Is this a great mob movie scene or what?


I didn’t make it up; it’s in a file from the FBI Vault just released today, about the 1980 murder of Philadelphia mob boss Angelo Bruno. In the days following the assassination the FBI and other agencies fanned out across the City of Brotherly Love and other mafia strongholds to learn what they could about who plugged Bruno at close range under his ear.


On this particular night, two agents visited a location [name redacted] in hopes of interviewing rival mob associate, Frank Sindone. The front of the building was completely dark, but looking through the glass front door, the agents could see activity. After a few minutes, they were let in, and a man allowed the agents to enter a back room. I’ll let the file take it from there; the narrative is much better than anything I could dream up.

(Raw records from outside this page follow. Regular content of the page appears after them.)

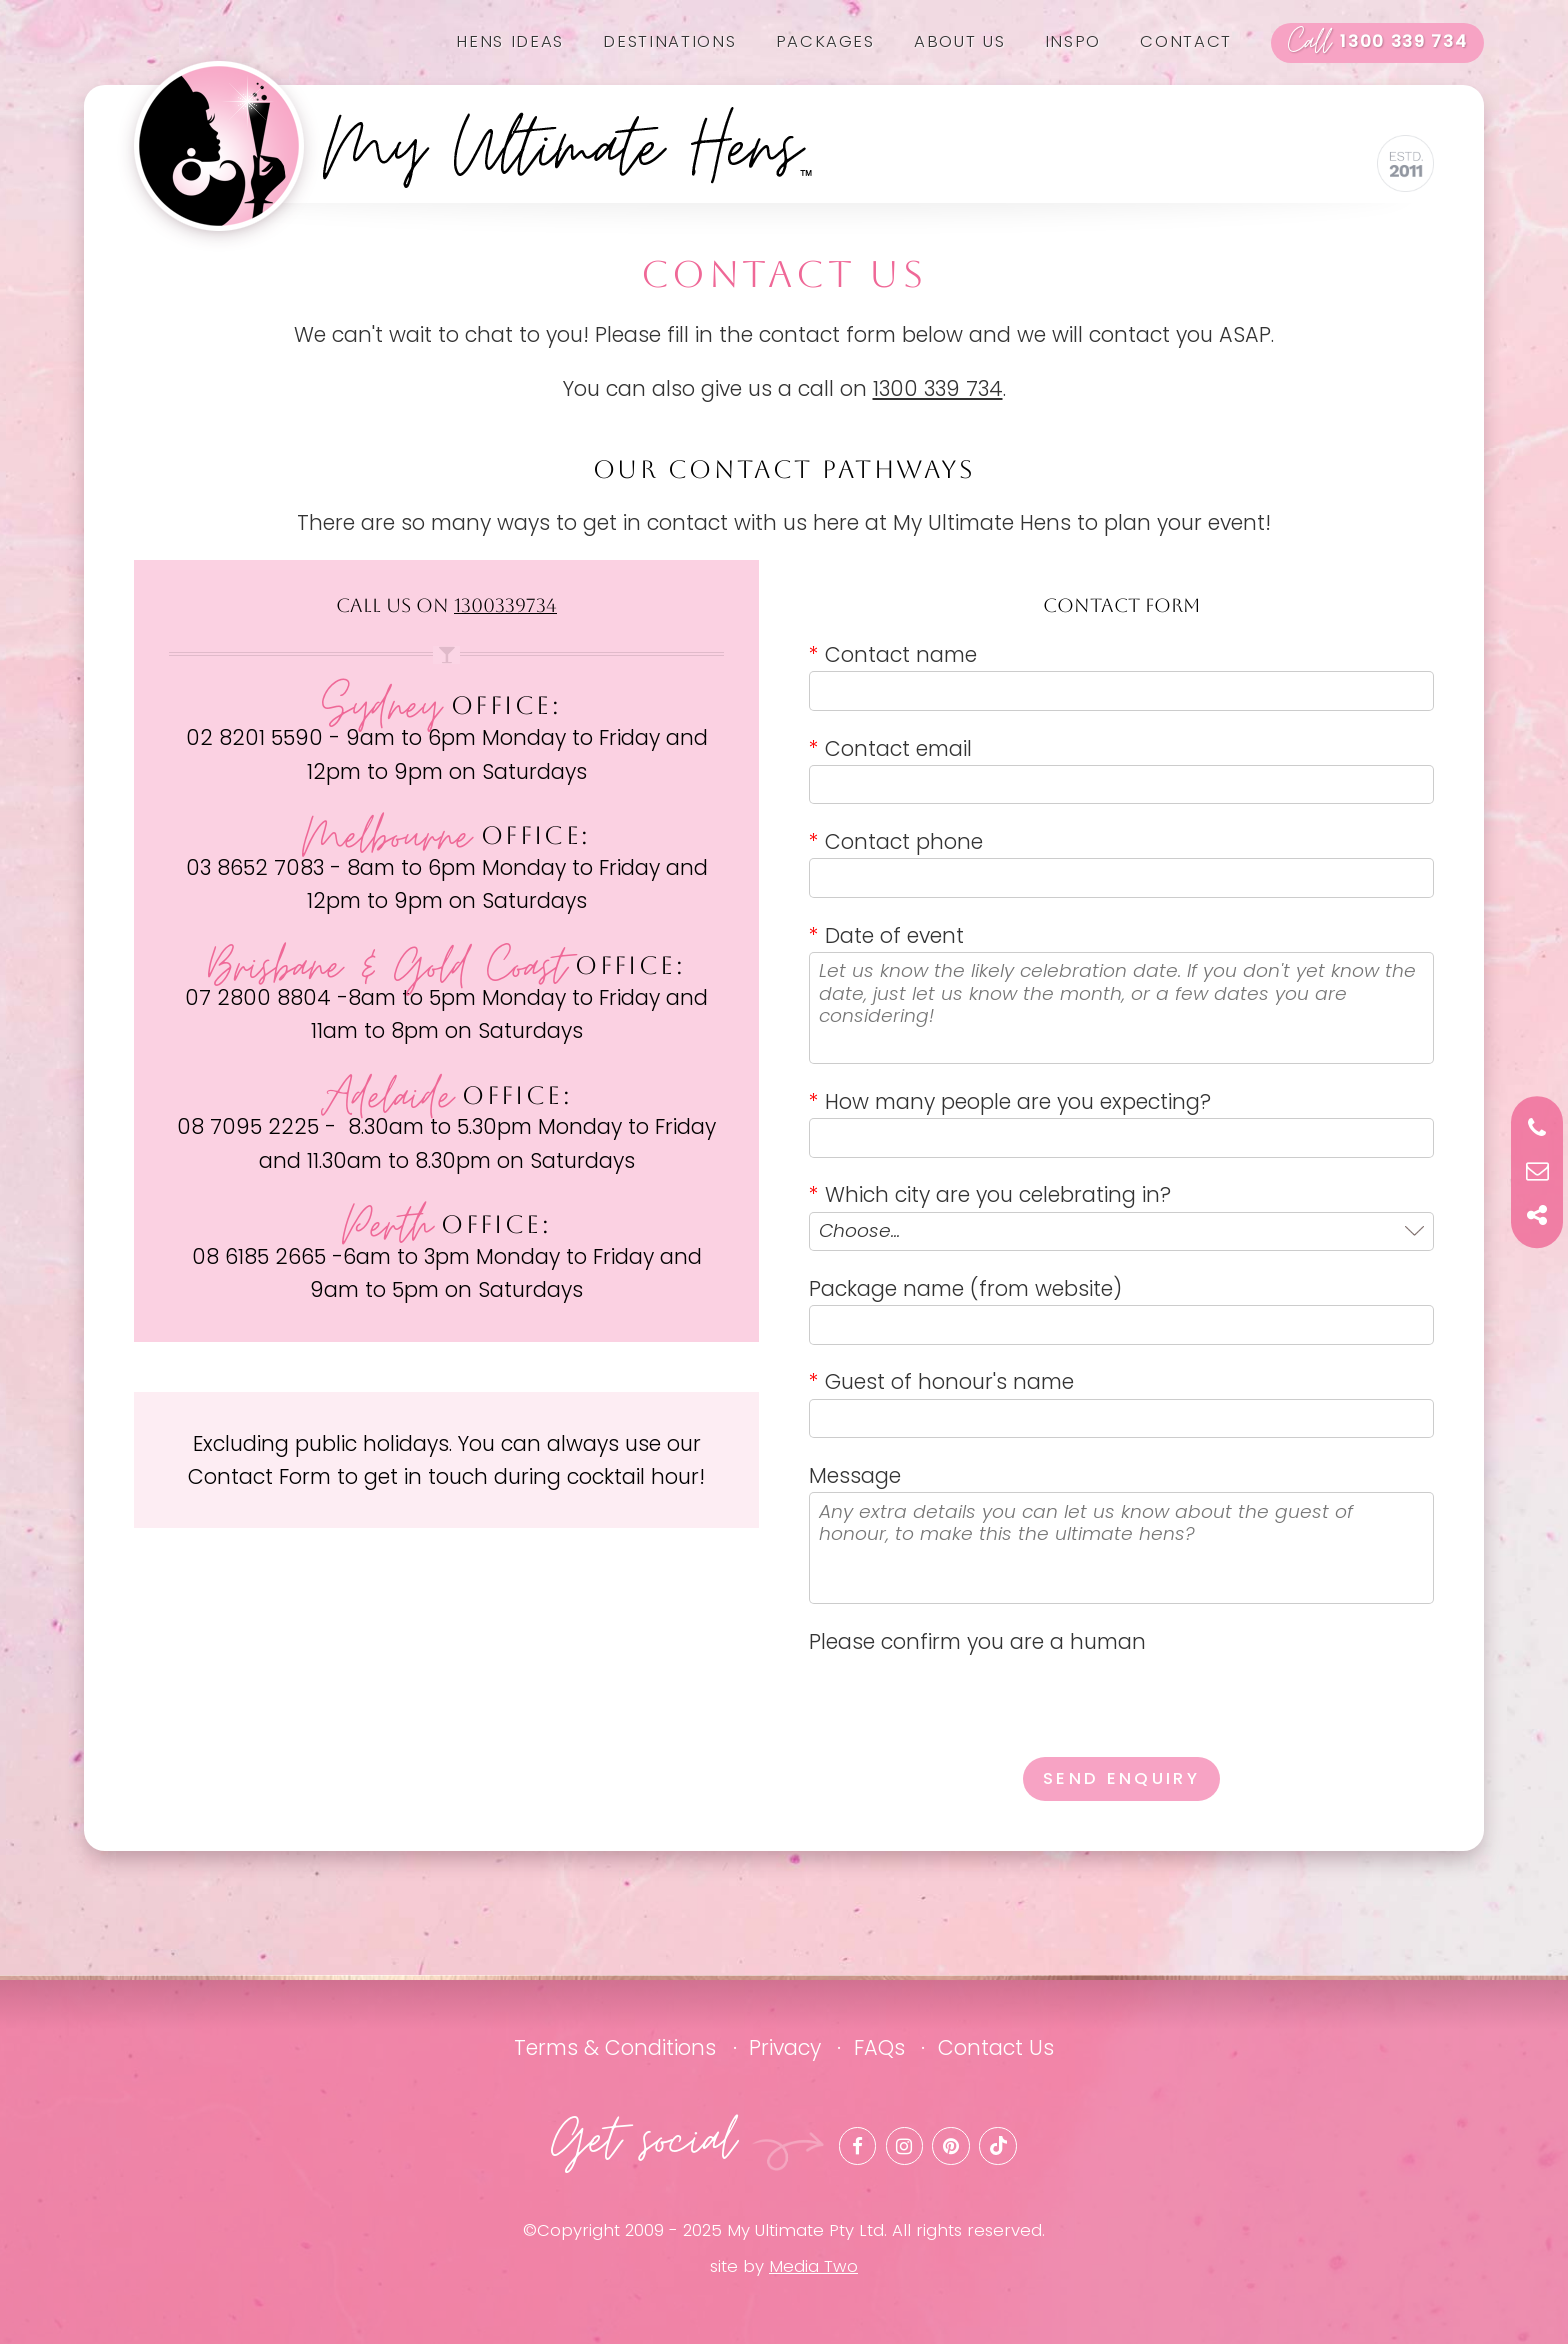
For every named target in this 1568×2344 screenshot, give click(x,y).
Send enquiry (1121, 1778)
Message (855, 1475)
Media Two (813, 2266)
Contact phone (896, 841)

“As the agents entered the room, they observed approximately 25 adult males in the room, about ten of which were seated around a brown Formica kitchen table approximately 3 ½ feet by 8 feet in size. It was also noted that several men were sitting on fold-up type chairs around  the room as well as on a couch located along the left side of the wall…One of the men seated at the table said “good evening officers, we were just playing cards,” to which another added, “yeah, a little pinochle.” It was noted that neither SA (FBI Special Agent) [name redacted] nor SA [name redacted] observed any playing cards in the room.


The agents observed that there was a third room equipped with kitchen appliances, including a refrigerator and stove. On the stove there was a large kettle in which there was cooking meatballs in red tomato sauce and at the time of observation an unidentified white male was making meatball sandwiches.”


Yummy to be sure.


But that’s not the juiciest part of the story. One of the men inside insists he does not know Frank Sindone, or another man the agents inquired about, Chickie Narducci, but promised to have them contact the agents should they ever happen to show up there. Right under the agents’ noses, it seems Narducci did come through the front door, but, spotting the agents, “turned around and briskly walked away.”


The thing to note about these old FBI files is that they are heavily redacted and come in no particular chronological order. This file ends as abruptly as it started so this reader/writer is unclear whether the G -men were able to catch up with Narducci that night, or with Sindone ever. But according to online articles, the two warring factions in Bruno’s Philadelphia family never worked things out. Sindone came to his own bad end in a mob hit in October 1980 and Narducci met with a similar fate in 1982.


And that’s what they call “a little pinochle.”